Despite some approvals of antibody-drug conjugates for Cancer therapy, their clinical success rate is unsatisfactory because of very small therapeutic windows, influenced by on-target and off-target toxicities of conjugate and liberated toxin. Additional formats with systematically investigated molecular parameters must therefore be explored to increase their therapeutic window. Here we focused on the effective molecular weight. To generate conjugates with exactly defined drug loads and tunable pharmacokinetics, we used Designed Ankyrin Repeat Proteins (DARPins), fused to unstructured polypeptides of different lengths, to produce proteins with any desired half-life, to identify those with the best efficacy. We generated an EpCAM-targeting DARPin-MMAF conjugate, fused to PAS or XTEN of different lengths, and a matched series of controls of a non-binding DARPin to account for the enhanced permeability and retention (EPR) effect, covering half-lives of minutes to 20.6 h in mice. All conjugates were produced at high purity, and demonstrated high specificity and cytotoxicity in human tumor cell cultures, with IC50 values in the low nM range, independent of the polypeptide type and length.
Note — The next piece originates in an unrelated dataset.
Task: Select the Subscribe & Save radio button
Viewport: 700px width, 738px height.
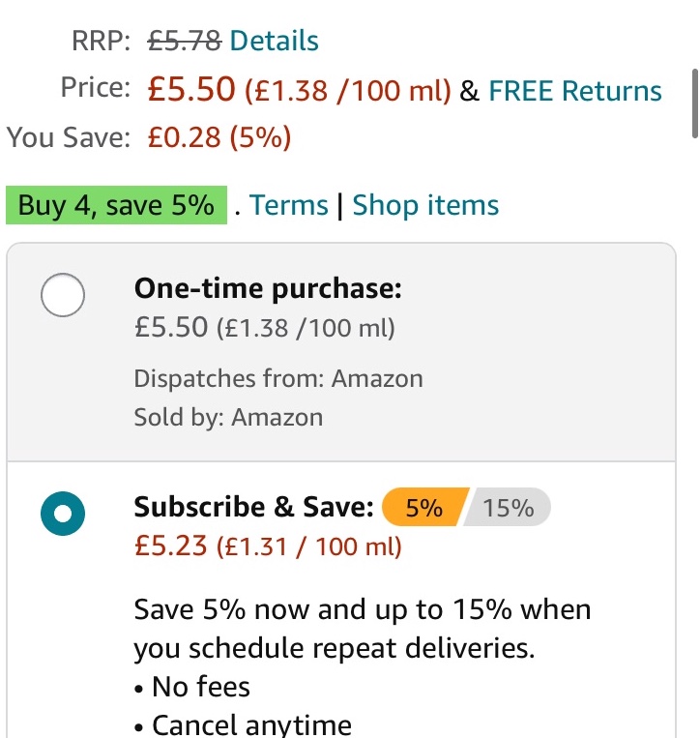Action: [x=63, y=514]
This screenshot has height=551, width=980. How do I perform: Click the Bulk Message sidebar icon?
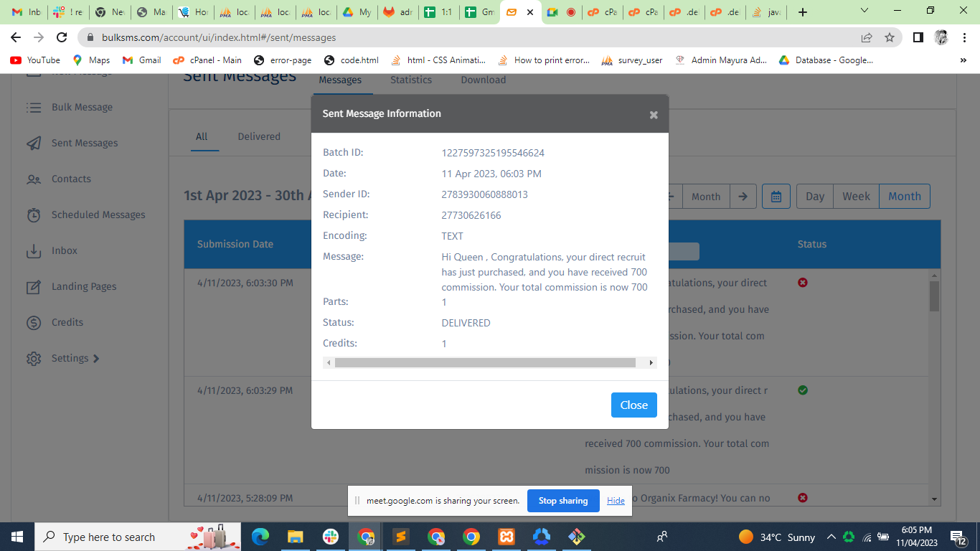[34, 108]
Due to their more facile purification, the PASylated conjugates were tested in nude mice bearing HT29 tumor xenografts. Independent of their size, all PASylated conjugates were very well tolerated after repeated systemic administration of 300 nmol/kg. We found that the conjugates with intermediate size and half-life showed the strongest anti-tumor effects, and deduced that this effect is a compromise of serum half-life and diffusion within the tumor, as on-rates and affinities are essentially identical, with extravasation playing only a very minor role.

Keywords

DARPin-drug conjugates; Half-life extension; PASylation; Tumor targeting; XTENylation.